We are going to approve Norfolk Southern's plan and we are going to watch them through this entire process. And they are going to pay for all of it.

SOARES: Miguel Marquez for us in East Palestine, Ohio, thank you. We appreciate it.

Well, Mexico's former security minister has been found guilty of taking bribes from the drug cartels he had sworn to combat. A U.S. federal jury

found him guilty on five charges, including conspiracy to obtain and distribute cocaine in United States.

Garcia Luna pleaded not guilty to all charges and can appeal.

A woman who left the U.K. as a teenager to join ISIS has lost an appeal against the decision to revoke her British citizenship.


SOARES: Her lawyers had argued that the U.K. should investigate if she was a victim of trafficking. Her legal team says the case is nowhere near over.

Former British home secretary Sajid Javid, who removed her citizenship, said he welcomed the court's ruling.

Still to come tonight, fresh coffee, extra virgin olive oil, two of Italy's most iconic tastes.

But in the same cup?

Starbucks thinks so, we will tell you about the new beverage line, next. I have my doubts.




SOARES: Welcome back, everyone.

I love my morning coffee and I also love olive oil. I am Mediterranean, after all.

But do they need to be brought together in one mug?

The world's biggest name in coffee thinks yes. "CNN THIS MORNING" anchor Poppy Harlow went to Italy, where the drinks are rolling out this week, to

ask the Starbucks CEO about his latest creation. Have a look.


HOWARD SCHULTZ, CEO, STARBUCKS: To our surprise, to say the least, the taste profile started producing this luscious, velvety flavor that lingers

in your mouth. We've discovered something quite extraordinary.

POPPY HARLOW, CNN ANCHOR: You think this transforms coffee?

SCHULTZ: I know it'll transform the coffee industry. A very few people outside of Starbucks have tasted it -- no consumer research, whatsoever.


HARLOW: Isn't that a risk?

SCHULTZ: I don't think so. I mean, I just think everything we've ever done that has succeeded at Starbucks is proven in the cup.
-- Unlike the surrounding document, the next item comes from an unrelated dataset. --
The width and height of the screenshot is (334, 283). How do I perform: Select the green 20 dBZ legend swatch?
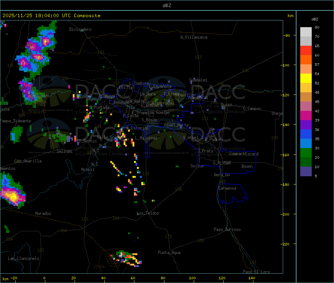click(x=306, y=152)
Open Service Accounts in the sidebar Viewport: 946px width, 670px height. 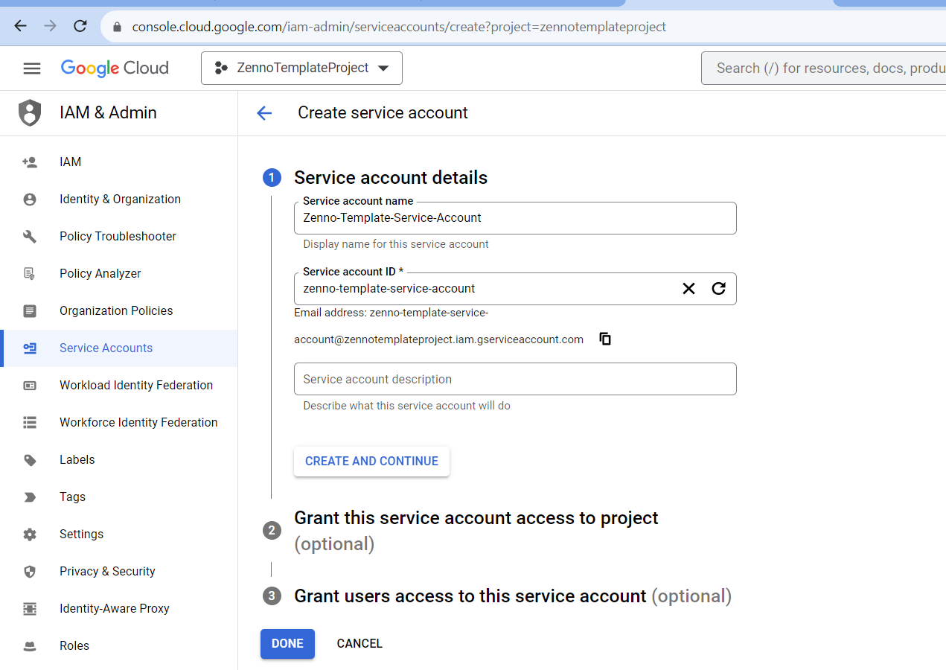(x=106, y=348)
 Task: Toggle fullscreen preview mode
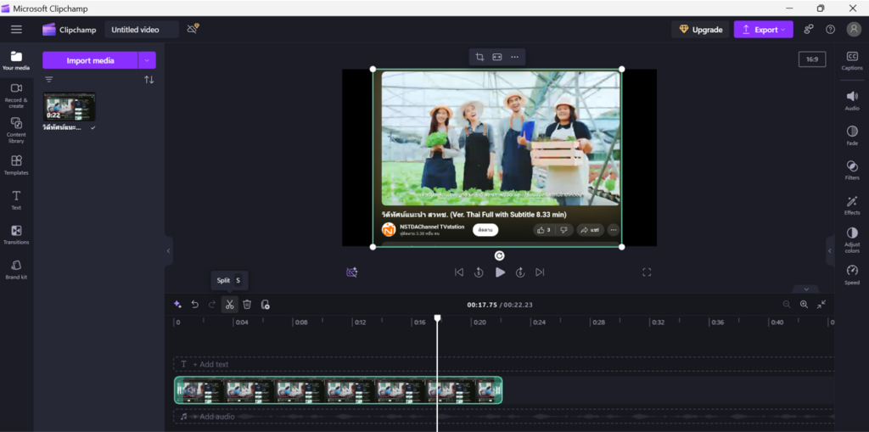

SOARES: I want to know what you think of the new drink.

Is it the next pumpkin spice?

Or do oil and coffee go together?

If you are Italian, we already know what you think. They do not go together, you're like your coffee, short and strong.

In case you're asking, he's talking about extra virgin olive oil, which makes me think twice there. But the coffee giant is also facing a big

social issue and that is unionization. Schultz does not believe that's the answer to the wider issues really motivating employees.
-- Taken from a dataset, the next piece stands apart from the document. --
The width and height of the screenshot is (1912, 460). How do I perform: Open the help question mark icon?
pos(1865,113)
SCHULTZ: When you have a whole generation that has lived through 2008 financial crisis, 9/11, COVID.


SCHULTZ: And they've been imprinted with a government situation of politics that's not working, government that is not representative of them,

companies that have let them down.

There is a macro issue here that is much, much bigger than Starbucks Coffee Company. And that, to a large part, is being somewhat intertwined with

companies who are now being faced with unionization, because they are upset, not so much with the company but the situation.


SOARES: Well, unionized workers say they are fighting for things like guaranteed schedules. It's worth noting the numbers here, of more than

9,000 U.S. Starbucks store, 282 have been unionized.
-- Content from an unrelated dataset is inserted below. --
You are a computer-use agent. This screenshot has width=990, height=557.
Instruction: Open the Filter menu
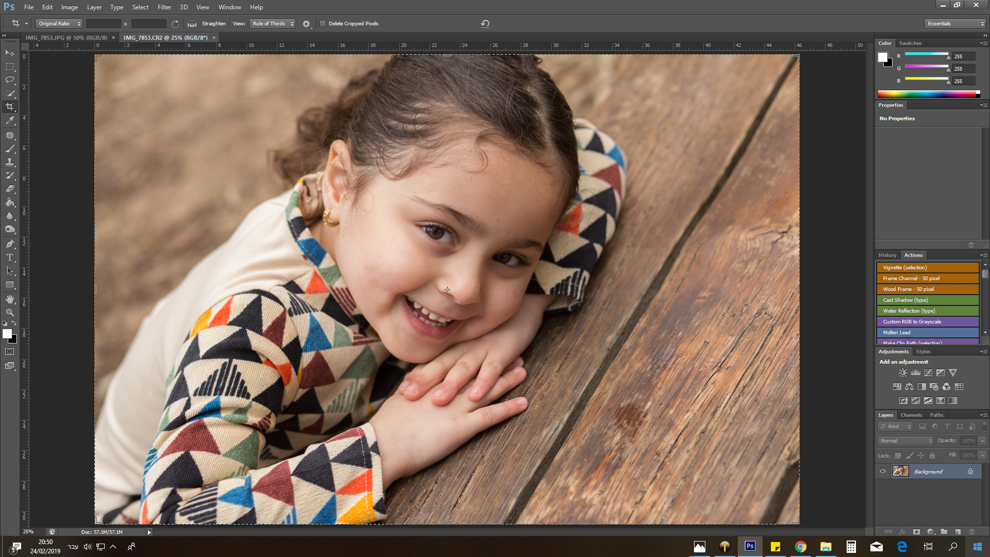pyautogui.click(x=164, y=7)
It is National Margarita Day. But before you squeeze the lime into your drink, we have got some news. Scientists say these could soon be at risk

and it's because of the climate crisis.

They say agave, the main ingredient in tequila, is too fragile to really endure the recent weather whiplash. The plant's pollinators are also

threatened. Warming temperatures are a growing concern for the only animal to pollinate agave. And those are bats.

Ron Magill, wildlife expert at Zoo Miami, said, "You wouldn't have tequila if you had no bats."

Think about that when you order your next margarita.

That's it for me tonight, thank you. Stay right here, "QUEST MEANS BUSINESS" is next.